SAN JOSE, California, March 17 (Yonhap-Reuters) – Nvidia Chief Executive Jensen Huang on Monday pushed back against concerns over so‑called “circular transactions,” defending the U.S. chipmaker’s strategy of investing in major customers that also buy its flagship AI processors.
“We invest in companies we believe will succeed,” Huang told reporters at a press conference at the Hilton Signia Hotel in San Jose. “We see their upcoming business pipeline, so we know they are going to hit a ‘home run.’ The risk is extremely low,” he said.
Nvidia has taken equity stakes in a number of heavy users of its graphics processing units (GPUs), including OpenAI, cloud provider CoreWeave and infrastructure firm Enscale. The overlapping roles of supplier, investor and partner have prompted questions in some quarters about whether Nvidia is effectively helping to finance demand for its own chips.
Huang rejected that characterization, arguing that Nvidia’s insight into customers’ product roadmaps and workloads justifies the bets. He did not disclose the size of individual investments or address whether Nvidia has internal safeguards to manage potential conflicts of interest.
The comments came a day after Huang used a keynote speech to project a $1 trillion revenue opportunity for AI chips by next year. On Monday he stressed that the figure was conservative and limited in scope.
“There are still 21 months left, so it could be even more than that,” he said, adding that the estimate covers only Nvidia’s next‑generation Blackwell and Rubin GPUs. It does not include central processing units (CPUs), Nvidia’s ‘Groq’ language processing unit (LPU) for inference, or ‘Feynman,’ the GPU architecture planned to follow Rubin.

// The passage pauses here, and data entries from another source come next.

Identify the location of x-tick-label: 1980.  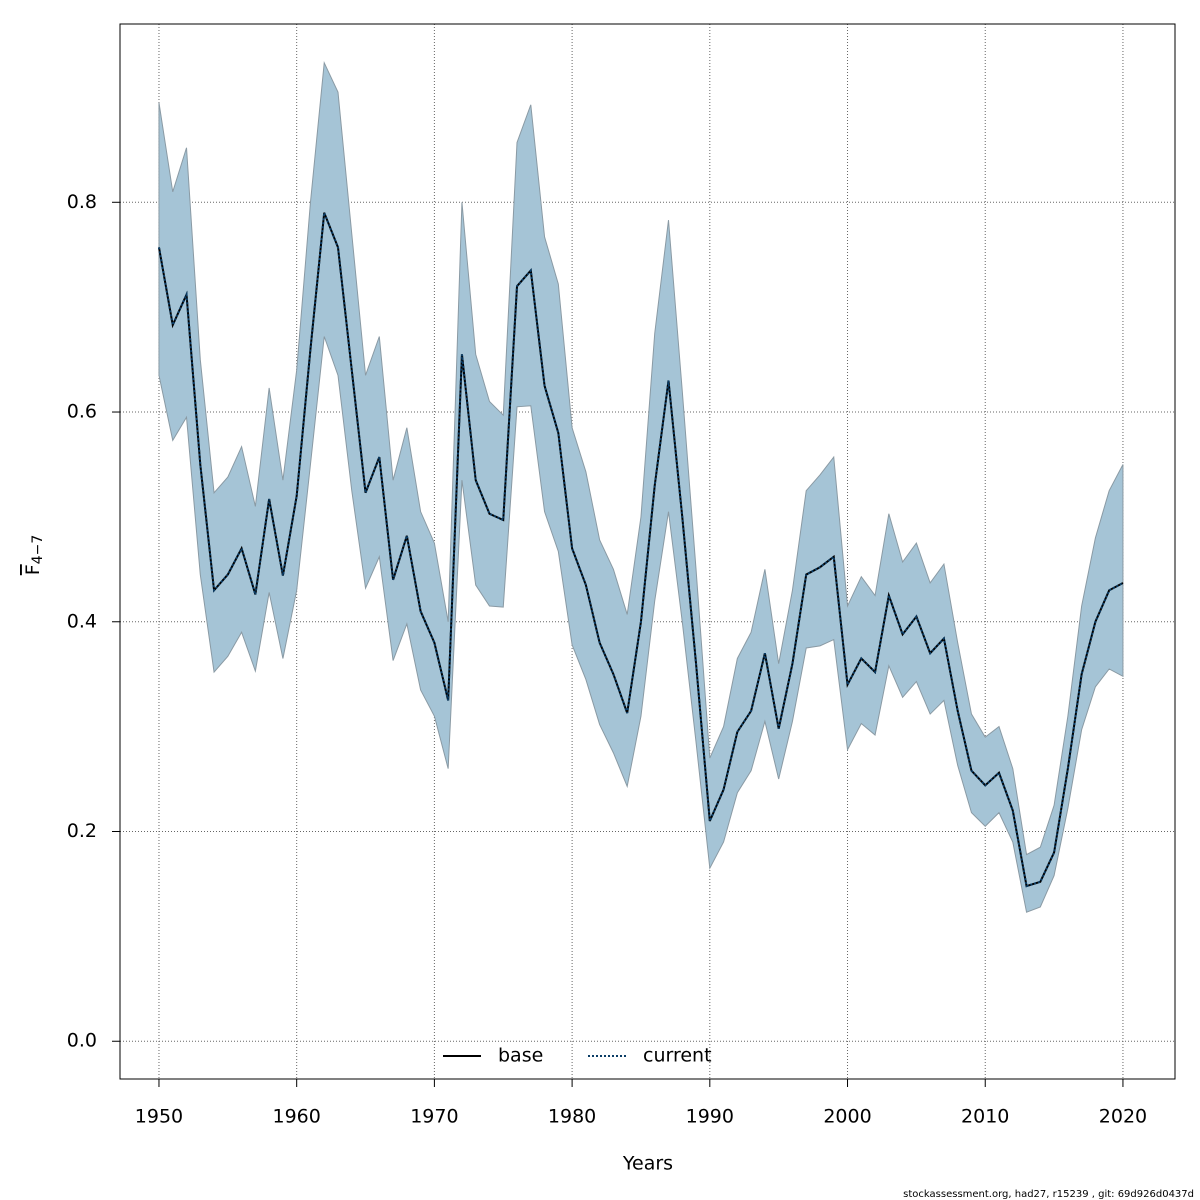
(572, 1117).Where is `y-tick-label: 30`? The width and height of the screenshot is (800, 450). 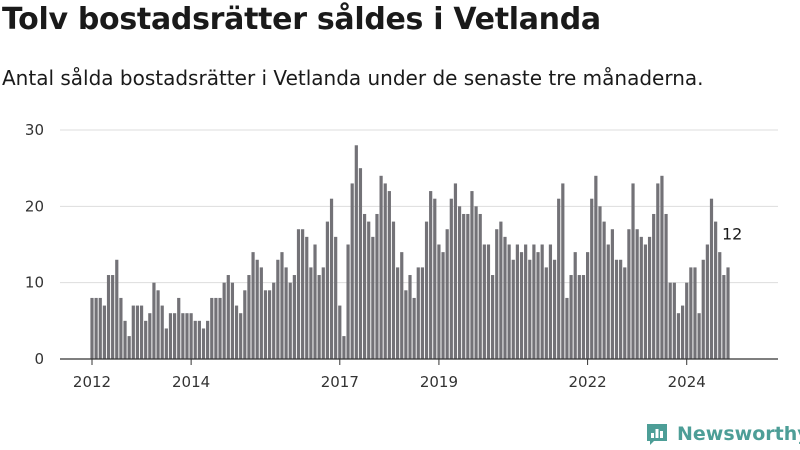 y-tick-label: 30 is located at coordinates (34, 130).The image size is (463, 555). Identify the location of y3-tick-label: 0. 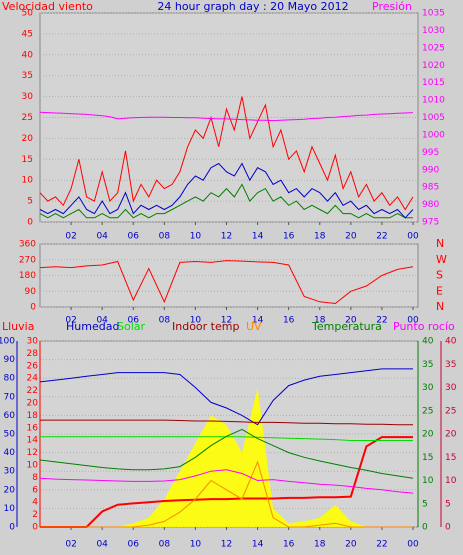
(425, 528).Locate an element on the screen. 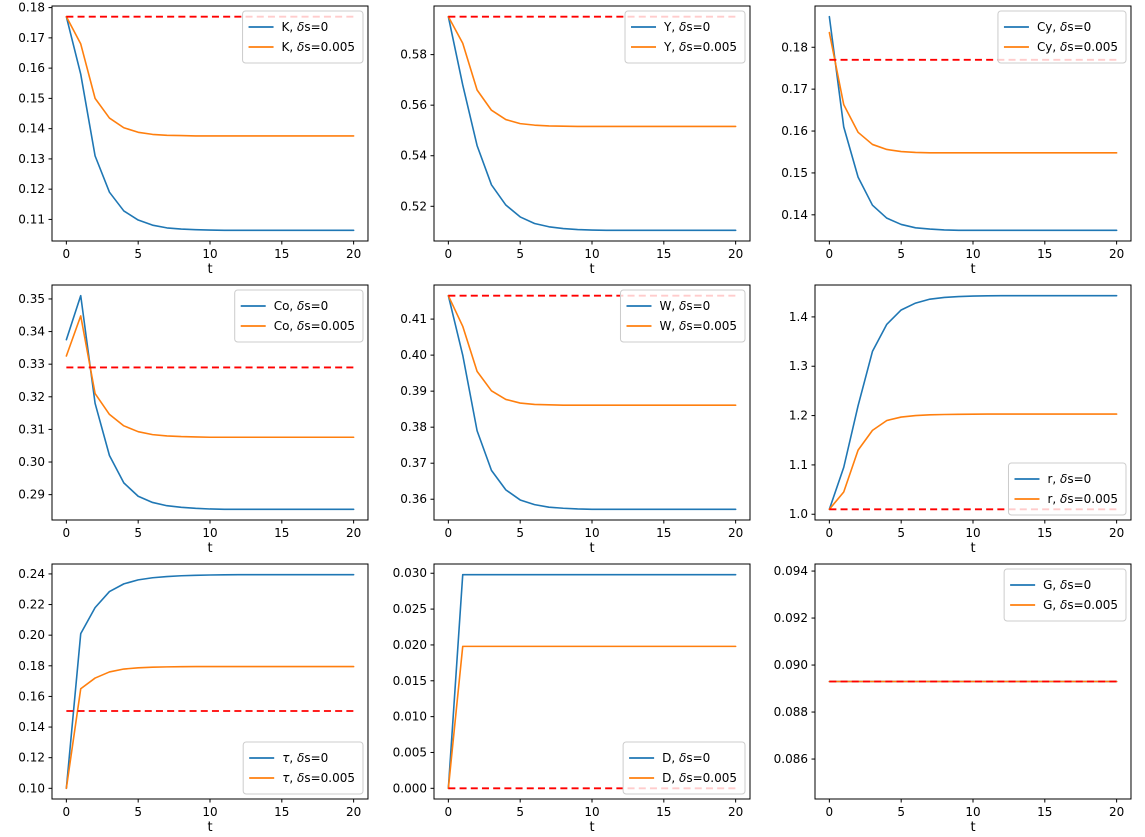 This screenshot has width=1145, height=837. y-tick-label: 0.020 is located at coordinates (409, 645).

Huang framed the rise of AI “agents” – software that can directly perform tasks on behalf of users – as a major inflection point for inference workloads, the computations needed to run AI models rather than train them.
He said the launch of ChatGPT marked the arrival of the first broadly deployed “thinking model,” GPT‑o1, and was followed by Anthropic’s ‘Claude Code,’ an agent‑style system that further boosted demand for inference. Until recently, he said, such capabilities were largely confined to enterprises.

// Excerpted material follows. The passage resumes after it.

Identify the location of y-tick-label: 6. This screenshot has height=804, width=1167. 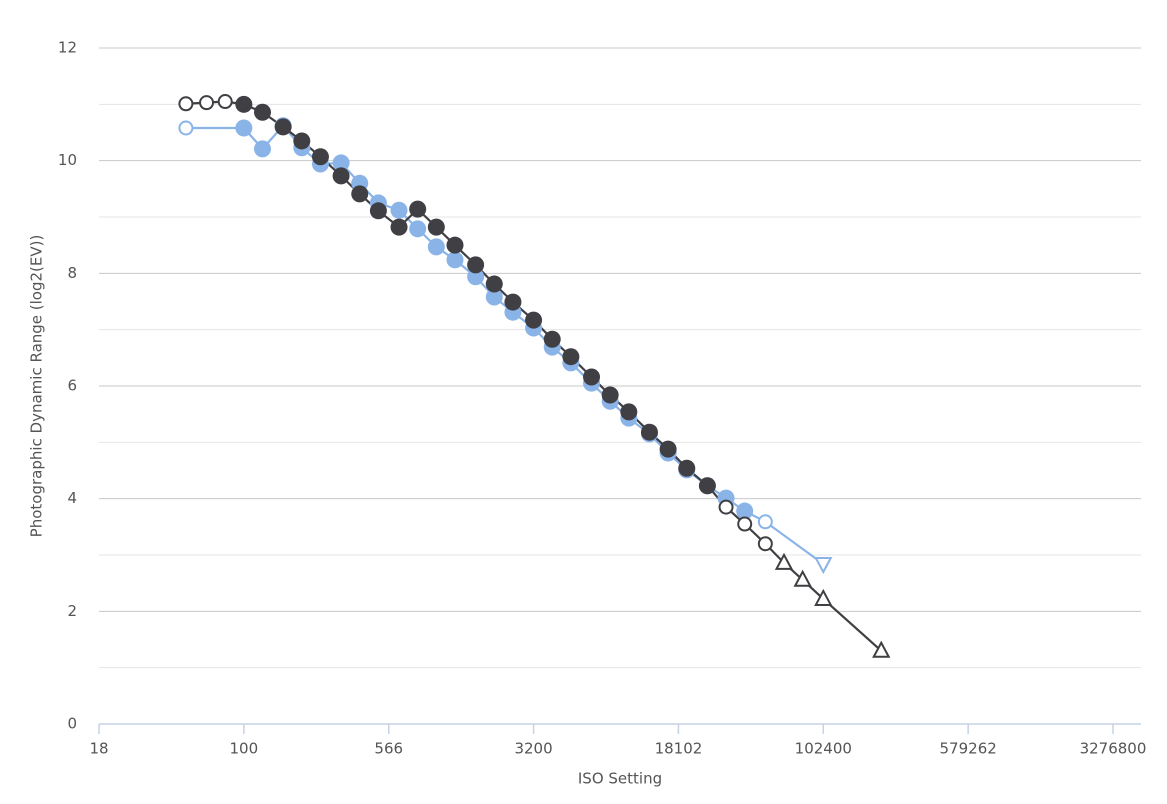
(72, 386).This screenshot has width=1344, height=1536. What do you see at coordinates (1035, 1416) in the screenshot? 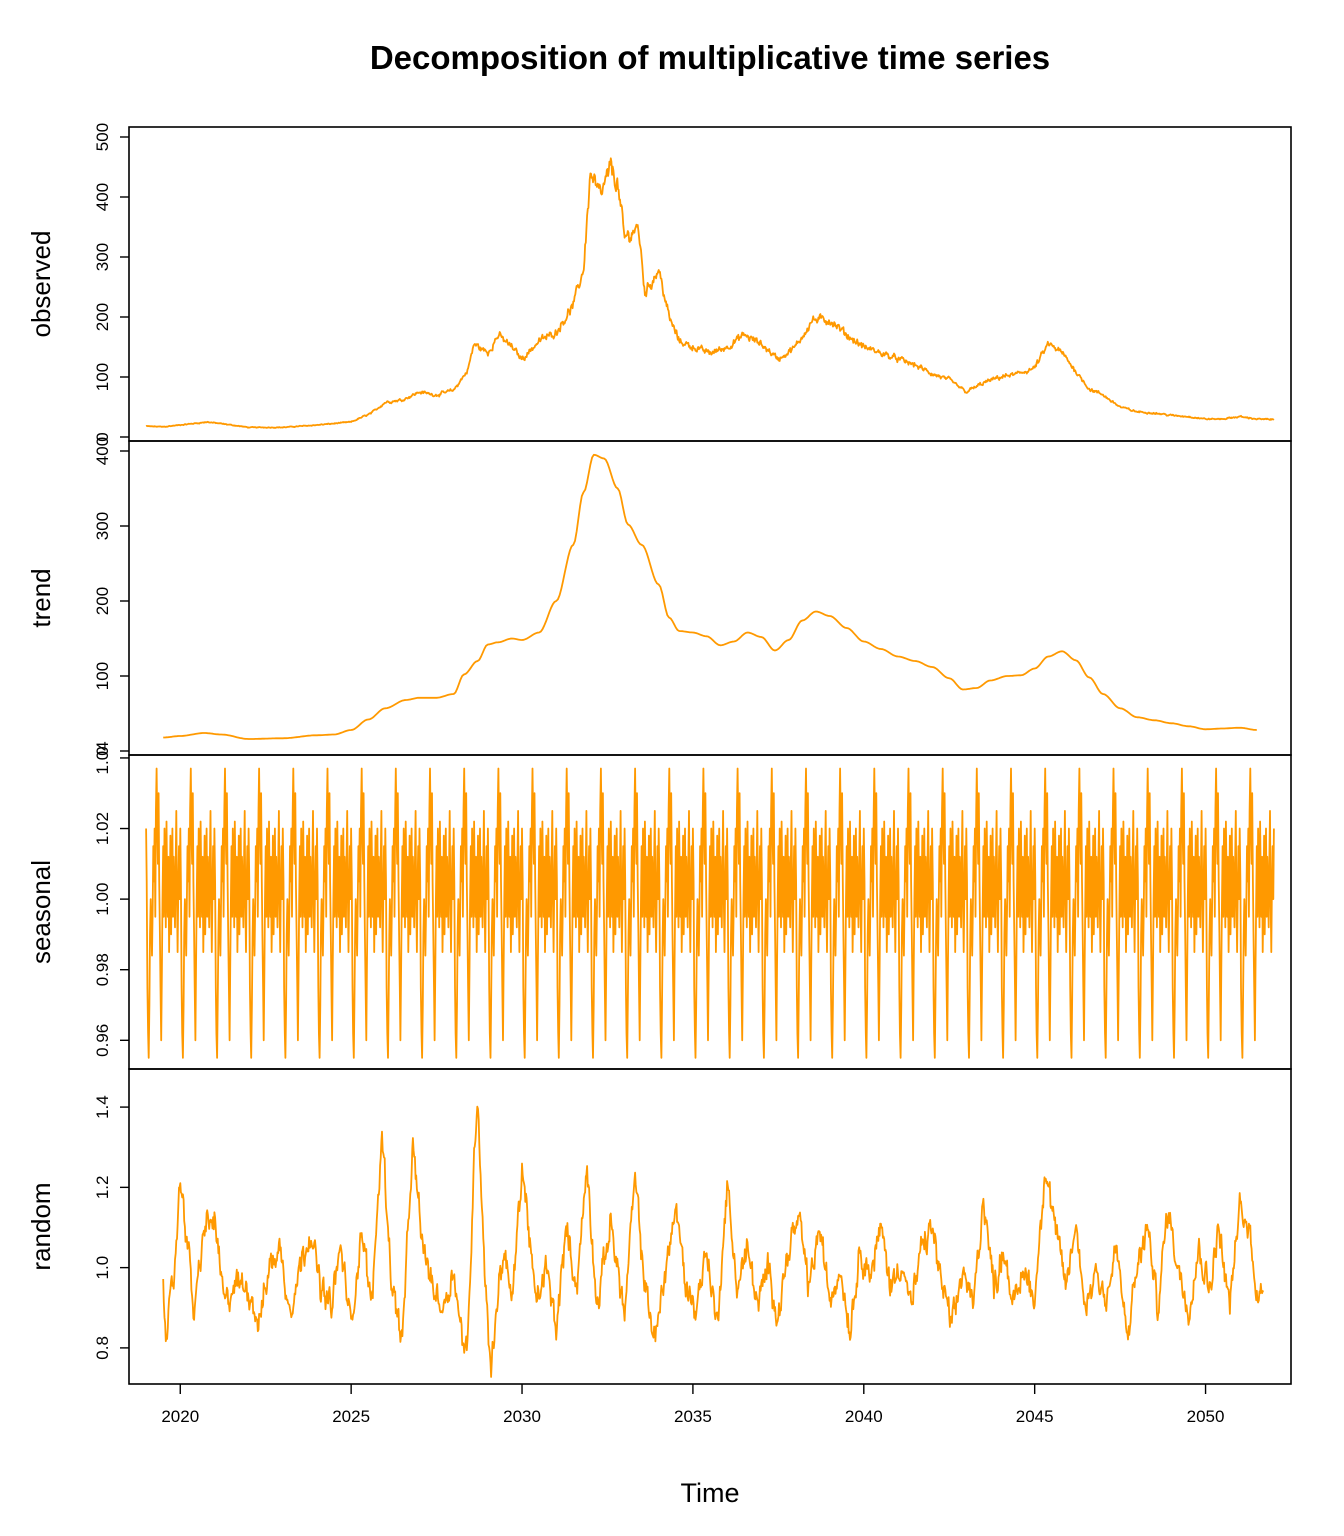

According to Huang, that changed with the emergence of OpenCLO, which he credited with opening AI agents “to everyone” rather than just corporate users. “OpenCLO, they deserve a lot of credit for that,” he said, while noting that the platform also exposed “serious challenges in the security sector.”
Huang’s remarks were seen as underscoring the role of ‘NemoCLO,’ a framework adopted by OpenCLO and integrated into Nvidia’s ecosystem, which he said was designed to strengthen security and governance around agentic AI while preserving broad access.
By stressing both the low risk of its customer‑investment strategy and the expanding, potentially understated market for AI silicon, Huang sought to reassure investors and regulators that Nvidia can continue to fuel the AI boom without creating undue financial or security vulnerabilities.